# How much should I expect to spend at a convention?



## Diesel_ (Nov 29, 2014)

I'm going to Midwest Furfest, and it's going to be my first convention (super excited for it). I'm curious on what kind of stuff is usually sold at cons and how much I moola I should bring with me. I'm assuming it's expensive as I heard all cons can be, but I'm curious to hear what your guys' advice for money expenditure would be.


----------



## Nashida (Nov 29, 2014)

It's hard to give you a number figure to go by because you also should factor in costs such as the hotel, food, booze (if you're legal) and maybe some spare cash on the side in case of an emergency (say, your flight home is delayed due to weather and you have to spend a night at a hotel or something).

Most dealer's dens/artists alleys are the same: many artists offering all sorts of commissions. These can range from artwork and badges to stuff like plushies, kigurumis, and even fursuits. Try to give yourself a number limit and say something to yourself like "I won't spend more than X on blahblahblah" because it can be easy to go overboard. If you hit your limit, stop. Don't forget that many booths will have business cards out so you an take one and add them to your watch list (and possibly commission later if you want, when you have more funds.)

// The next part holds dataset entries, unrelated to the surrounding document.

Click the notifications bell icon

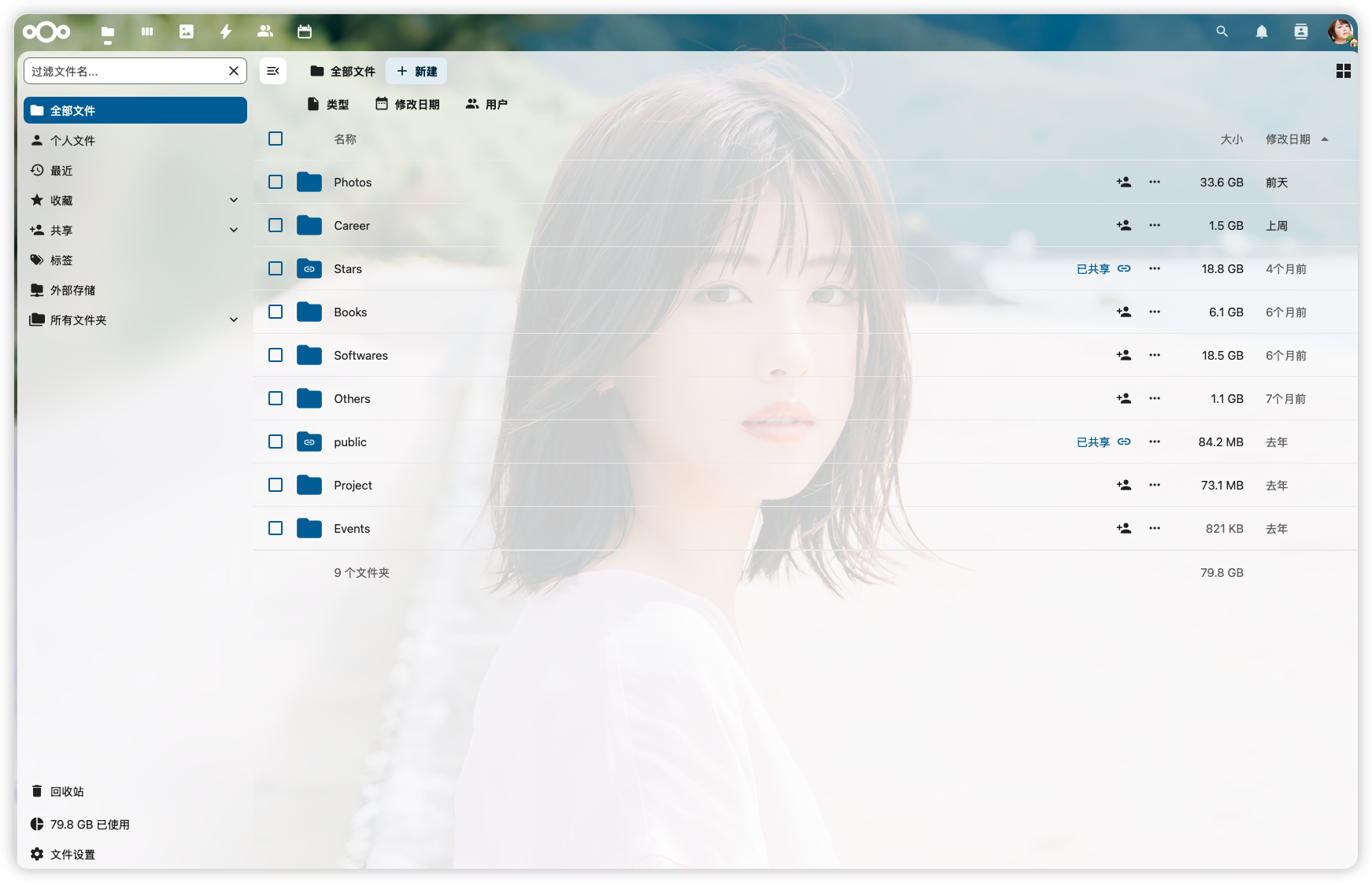pos(1261,31)
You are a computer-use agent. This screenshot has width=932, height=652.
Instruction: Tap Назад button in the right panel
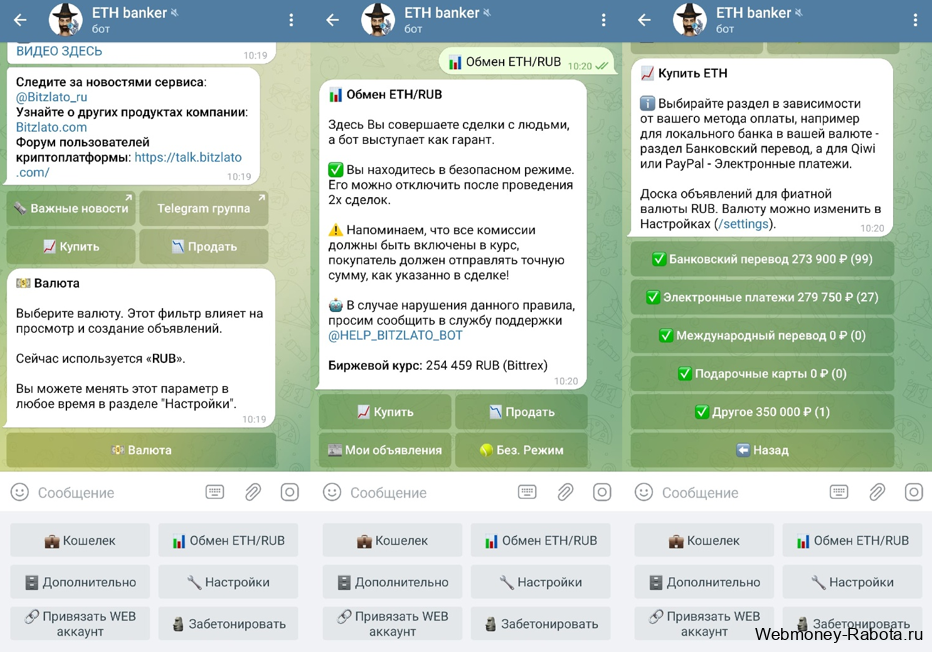coord(762,450)
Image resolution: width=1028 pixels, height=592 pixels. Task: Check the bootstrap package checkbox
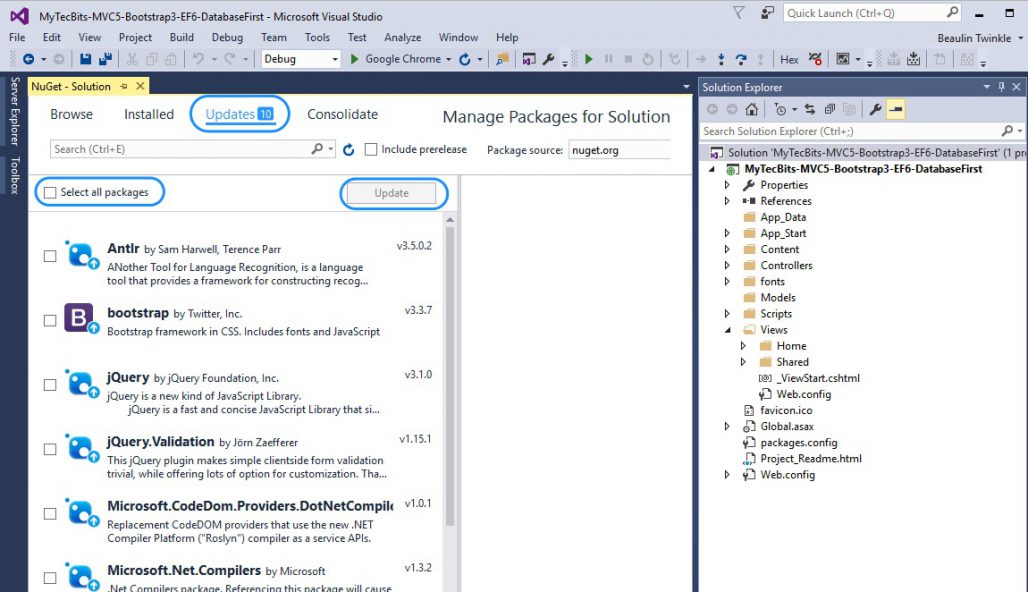(49, 320)
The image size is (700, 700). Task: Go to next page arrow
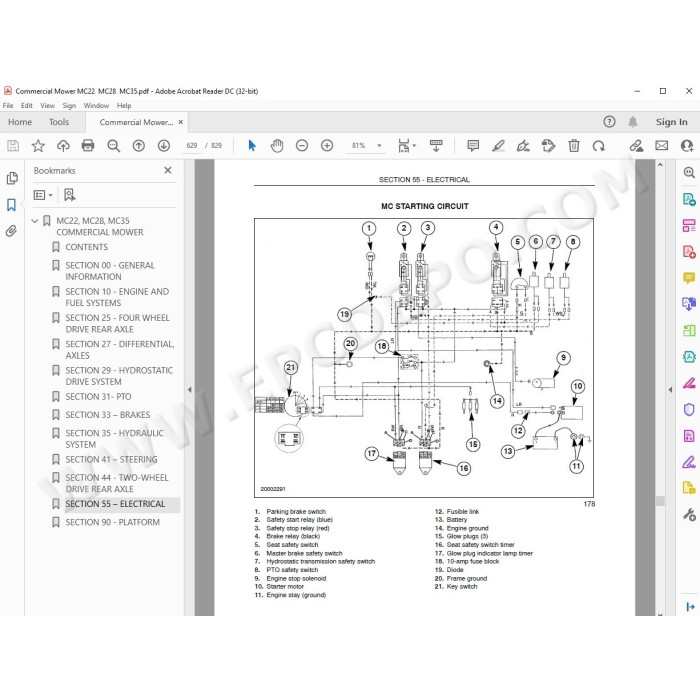pyautogui.click(x=164, y=146)
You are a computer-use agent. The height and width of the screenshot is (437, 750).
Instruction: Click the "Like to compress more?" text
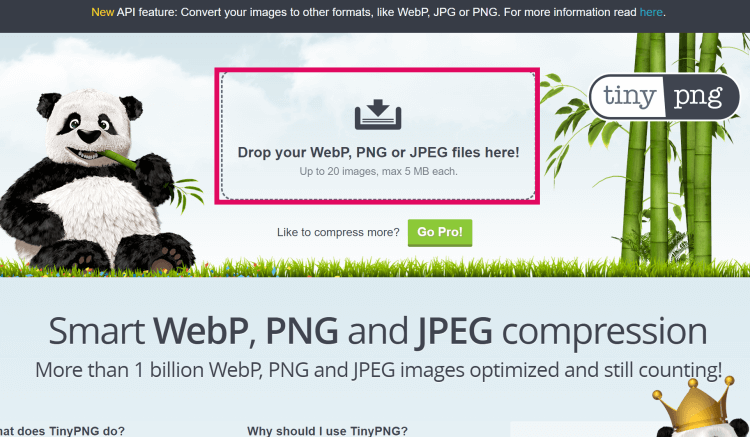tap(338, 232)
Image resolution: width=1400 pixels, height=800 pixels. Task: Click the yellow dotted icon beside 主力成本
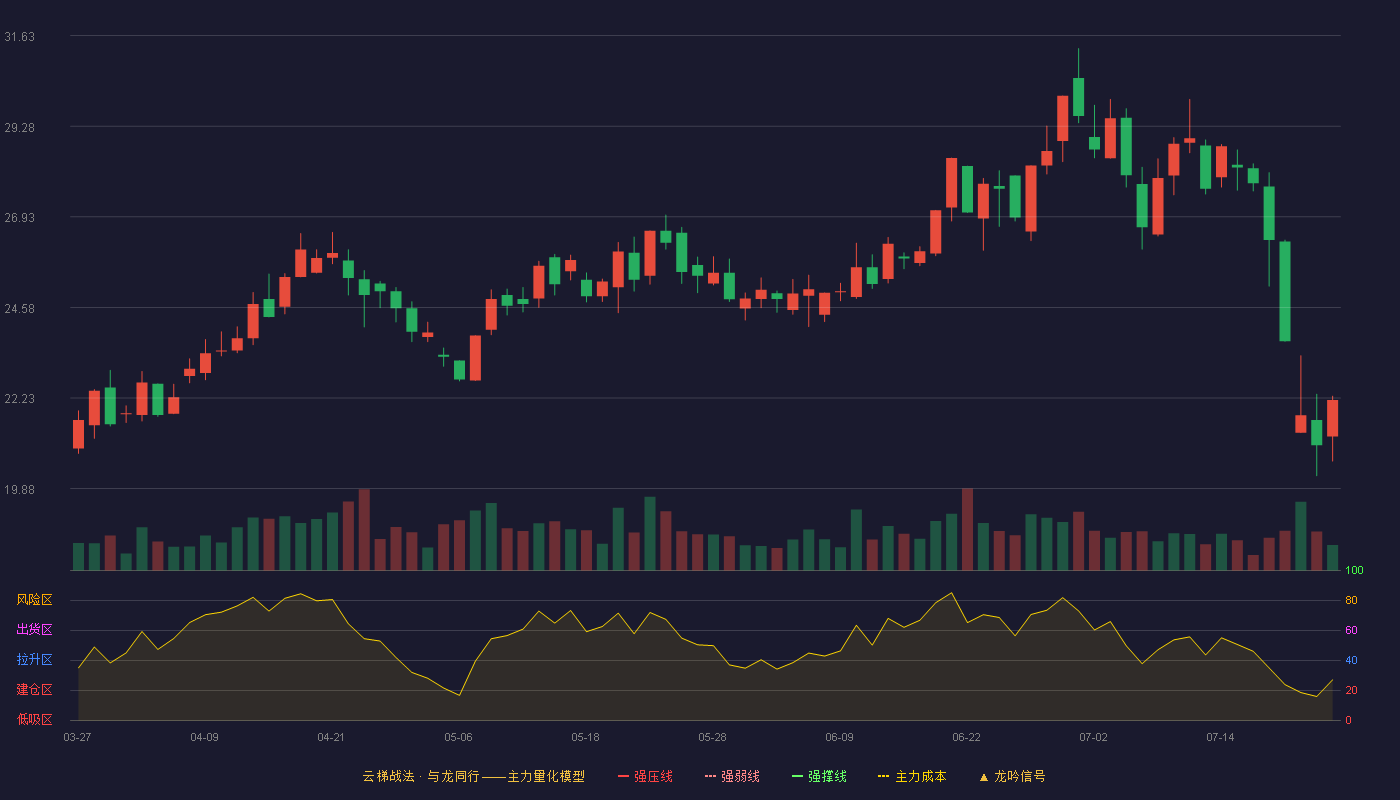(x=884, y=776)
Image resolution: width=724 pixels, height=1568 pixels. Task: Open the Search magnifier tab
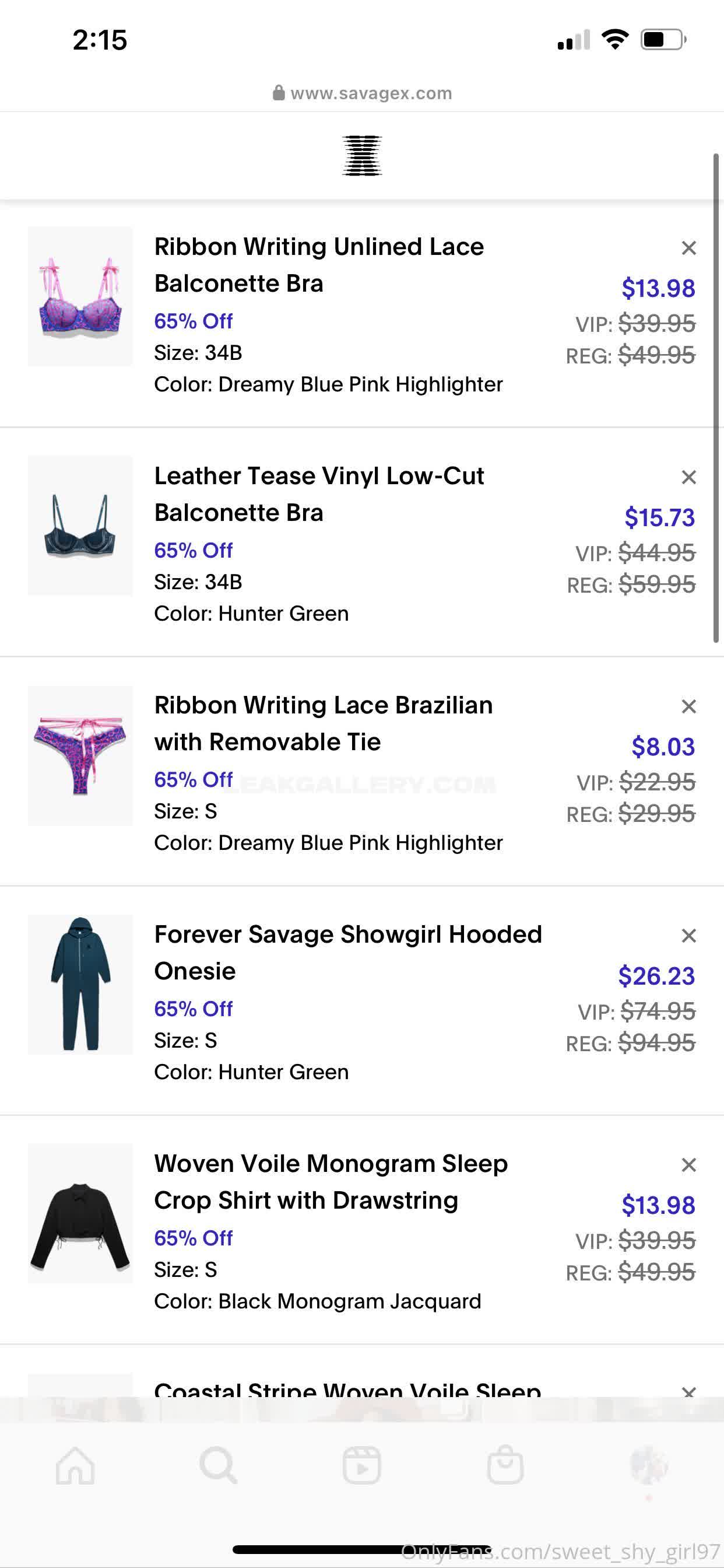(219, 1465)
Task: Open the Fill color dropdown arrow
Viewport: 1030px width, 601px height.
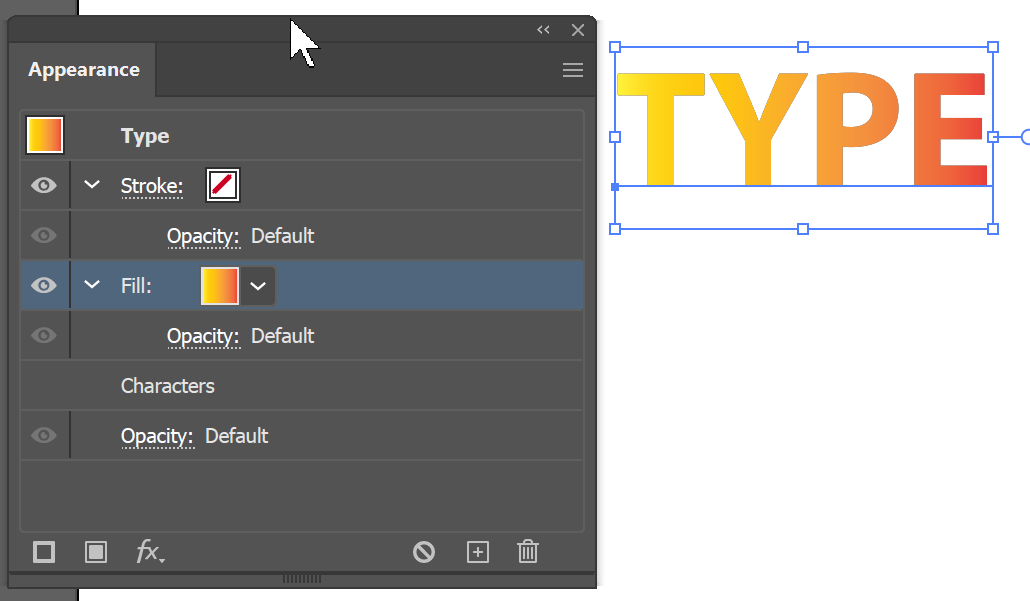Action: [258, 285]
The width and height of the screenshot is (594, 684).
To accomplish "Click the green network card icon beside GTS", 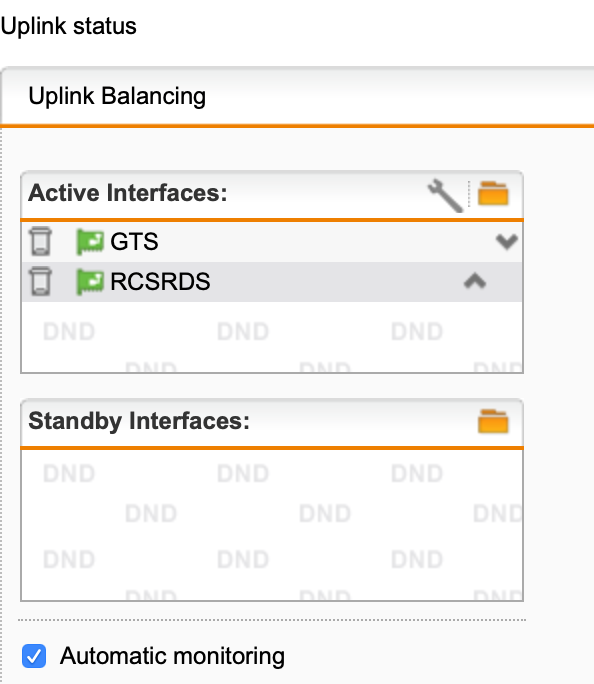I will coord(90,241).
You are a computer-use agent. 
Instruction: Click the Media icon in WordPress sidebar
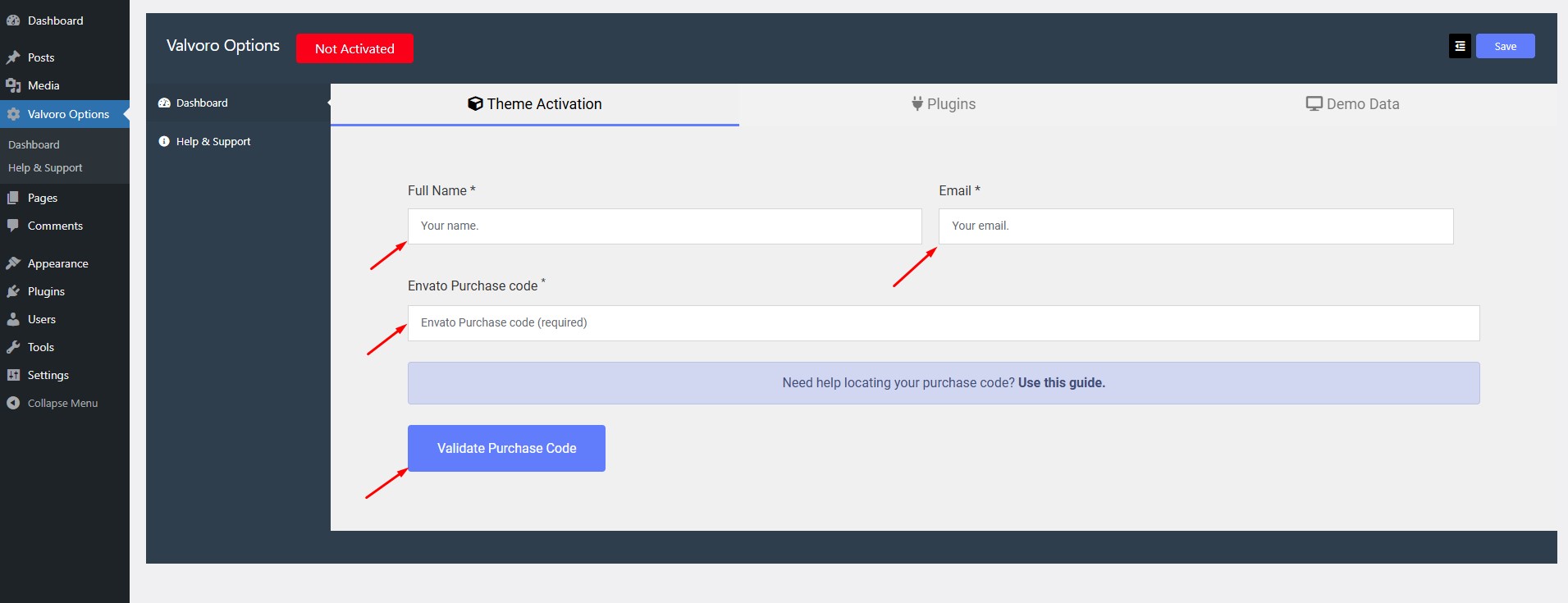coord(13,85)
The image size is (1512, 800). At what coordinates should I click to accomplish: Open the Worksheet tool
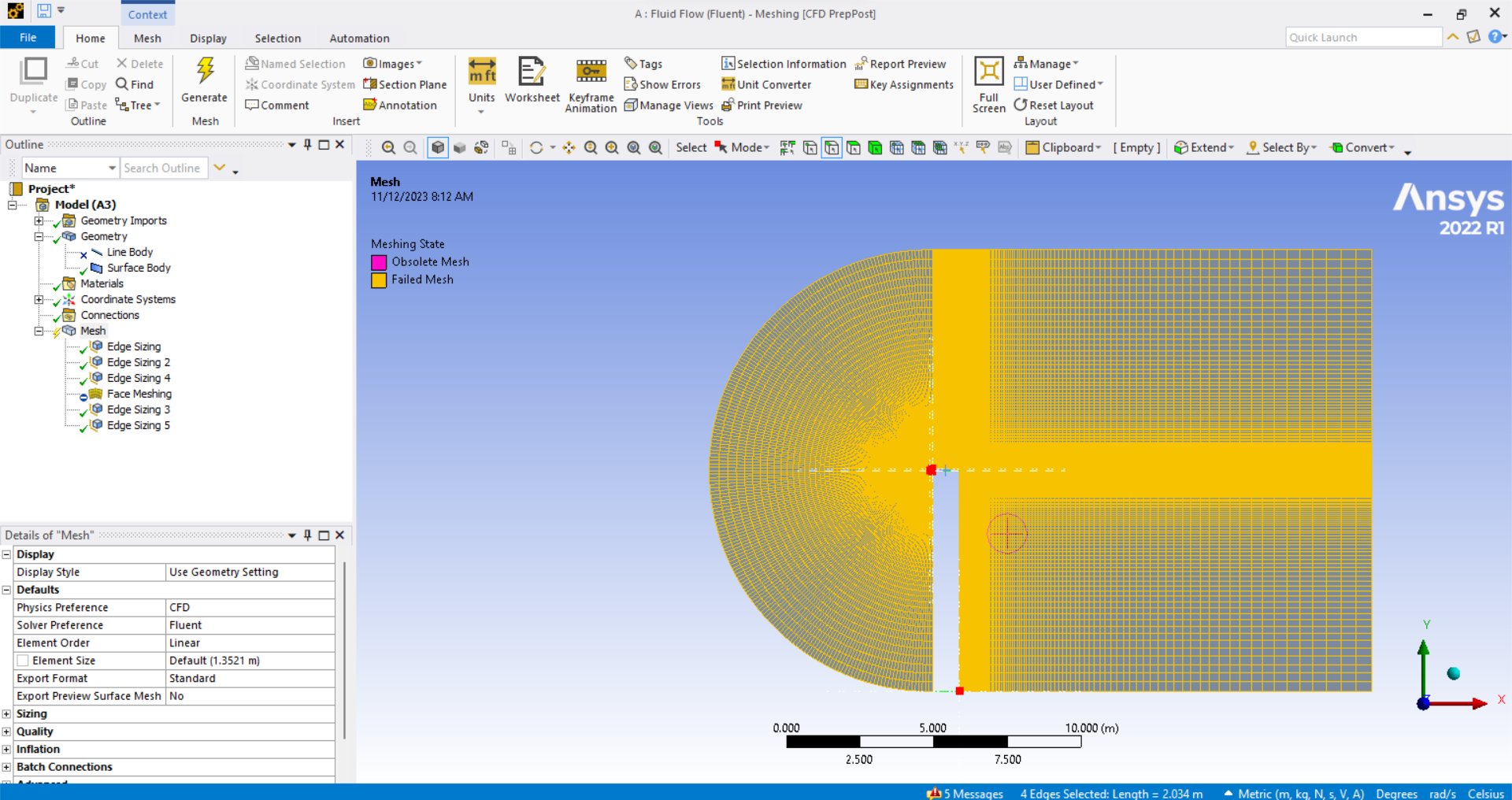[532, 72]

I spent roughly $500 at this past Furpocalypse, but most of that went to the hotel room (it was a king suite), food and booze. The rest was on artwork commissions and some con swag, plus a moment of weakness at that one both with the wall of plush.


----------



## ArmorcladCoyote (Nov 29, 2014)

It depends on how much you've willing to spend. I managed to enjoy my first furcon for under $150. But I know how to squeeze a quarter til the eagle screams. (I've gotten less cheap since then.) If you intend to purchase things in the artist alley/dealers den, depending on what you want  will affect how much you need to bring. In the artist alleys I've been to prices usually $20-60 for artwork. Other items are harder to estimate. 

If someone has something you like but you don't have enough cash just get a business card or their FA name. (Be careful not to loose them. I'm still trying to find an artist that I bought a badge from back at Oklacon.) Most people will be willing to do business later as long as you're willing to cover shipping for material goods.


----------



## Domino369 (Dec 3, 2014)

I budget for excess, so $100. I rarely ever buy anything anymore, so that $100 usually goes to food and I come home with $70. Take advantage of pizzas, they're the easiest and cheapest to split. Really though, it can range from $0-$1000 depending on how liberal you are with your money.


----------



## monochromatic-dragon (Dec 4, 2014)

I think I spent about $250 at my first con. Again, mostly hotel and food. 
You can save money by bringing your own foods and snacks (I snuck in trail mix at the con, still ended up eating out quite more than I intended), sharing a hotel with other people, finding a cheaper hotel in the area if you don't mind commuting, and budgeting your spending limits ahead of time.


----------